De todos modos, aprendí que con mi hija adolescente hay que aguantar las adversidades. No aprendí a ser una gran madre como había planeado, pero sí aprendí que ningún comportamiento “malo” de ella justificaría el rechazo definitivo. Aprendí que no hay ningún niño que valga la pena descartar, ni las decenas de miles de niños que viven en hogares comunitarios, ni Christina, ni siquiera yo.
Esa última parte fue el regalo de Christina. La ventaja fue darse cuenta de que la adolescencia pasa y que luego aparece la gloriosa joven adulta que, de repente y milagrosamente, te ama.
Mi experiencia de la infancia de Christina fue extraordinariamente condensada.

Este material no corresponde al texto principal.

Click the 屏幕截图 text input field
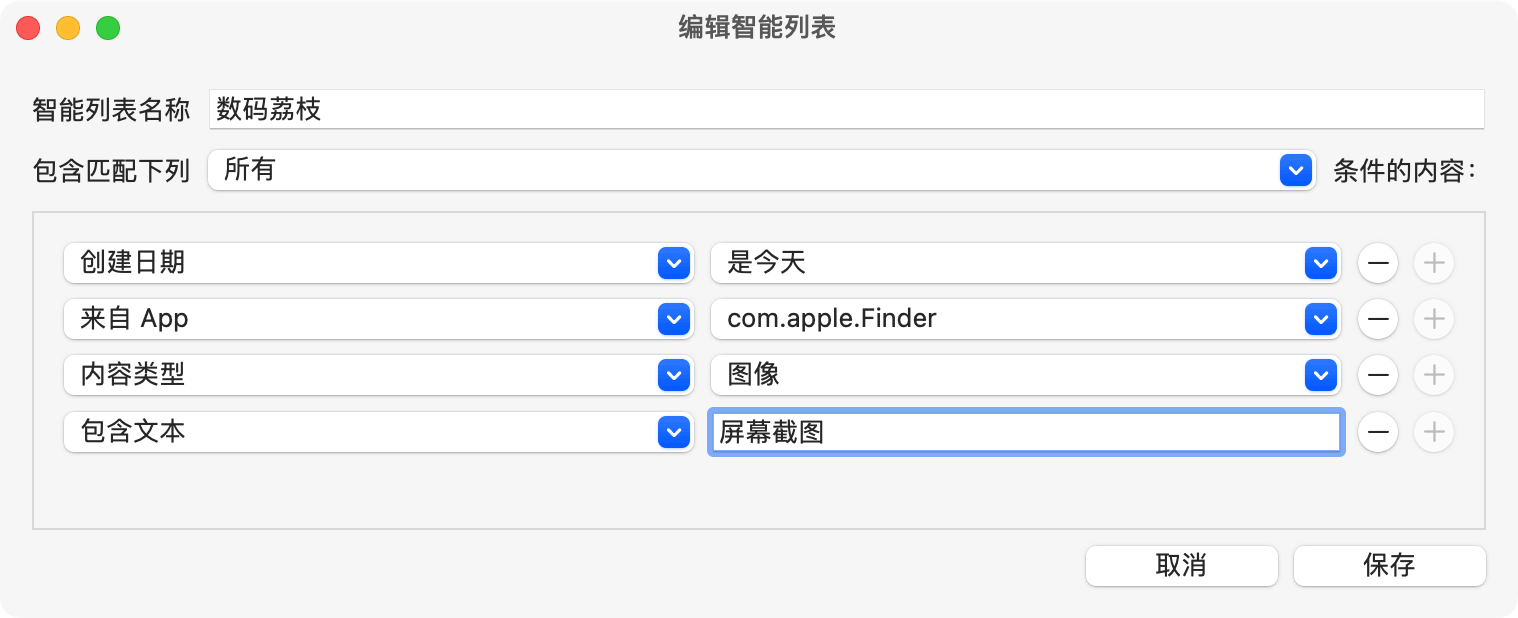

No tuve la oportunidad de cambiarle los pañales, ni de sacarle los dientes, ni de cortarle el pelo por primera vez. Pero sí vi sus primeros pasos. Hubo una vez en que empezó a cumplir con el toque de queda porque “no quería preocuparme”, aunque nunca antes había respetado el toque de queda (a nadie le había importado antes).

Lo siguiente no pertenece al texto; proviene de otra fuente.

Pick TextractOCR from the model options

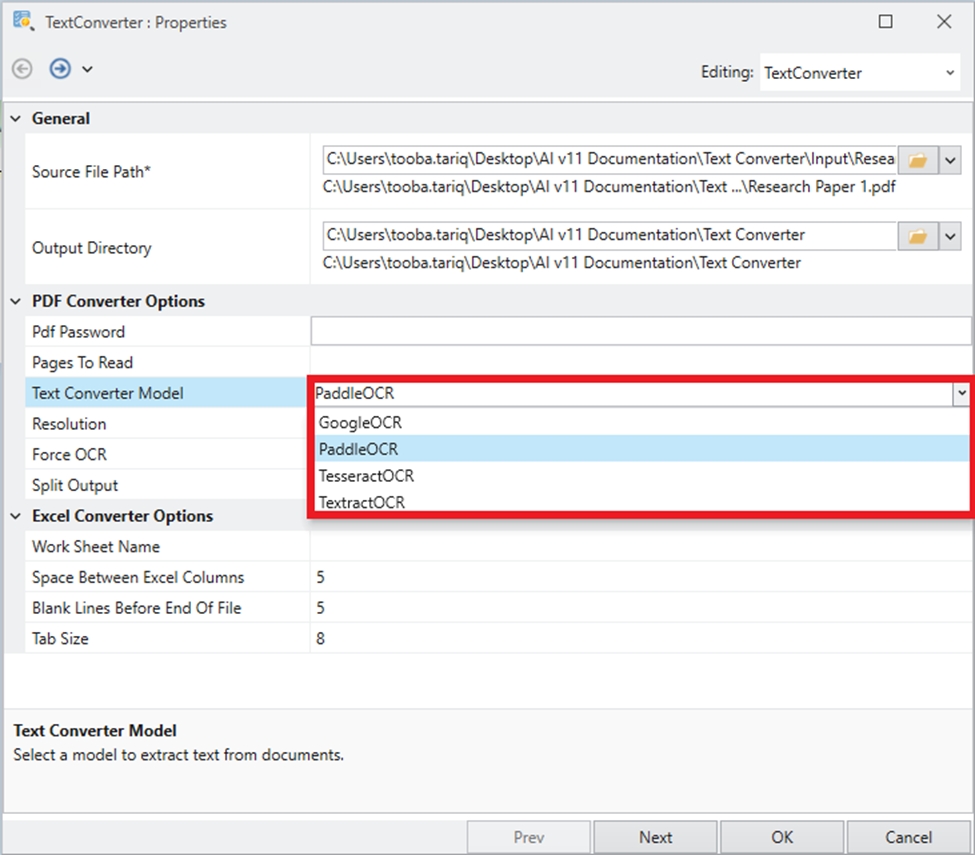pos(362,502)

Mi ex y yo solíamos despertarla con la canción de Dolly Parton “Little Sparrow”, que ella decía odiar porque era lo único que la hacía levantarse de la cama. Cuando cumplió 19 años, se hizo un tatuaje de un gorrión como homenaje.
Y finalmente, hace unos años, llegó una carta en la que me agradecía haberle salvado la vida. Le dije que ella misma había salvado su vida, pero hace falta mucha profundidad de alma para sentir tanta gratitud.
Además, soy yo quien está agradecida. Ojalá más gente quisiera acoger adolescentes (aunque, como yo, tal vez no lo consideren hasta que les caiga uno en las manos). A diferencia de los niños más pequeños, los adolescentes suelen reconocer que sus frustraciones y sus penas nacen del sistema y de sus familias de origen, y no de ti.
Pueden decir, como solía decir Christina cuando estaba furiosa: “No sé por qué actúo así. Probablemente se deba al abuso que sufrí en una de mis casas”.
Y yo podría decir: “No sé qué hacer contigo. No tengo experiencia”.
Y entonces ambos podríamos encogernos de hombros ante nuestra respectiva confusión y pedir una pizza para comer juntos en el sofá.
El triunfo de la historia no es que hayamos celebrado los cumpleaños 18, 19 y 25 de Christina y que ella nunca haya estado ni cerca de convertirse en una de esas tristes estadísticas de hogares de acogida. El triunfo es que los celebramos juntos. Y la familia de Christina ha crecido: ha logrado avances con sus parientes biológicos y ha mantenido a mi ex como su otra madre; el verano pasado Christina fue parte de su boda.
Mi pareja actual y yo viajamos recientemente para visitar a Christina por su cumpleaños y celebrar el momento con una barbacoa coreana, como siempre lo hacemos. Nuestra desordenada familia se parece a muchas familias desordenadas, pero en el fondo, nos mantenemos unidos porque así lo elegimos. Christina me enseñó que una familia duradera no es algo que sucede, es algo que uno elige año tras año.
Lo que significa que realmente nos gusta pasar nuestros cumpleaños juntos, aunque 30 años suene demasiado viejo.
Está bien, todavía soy una madre muy joven.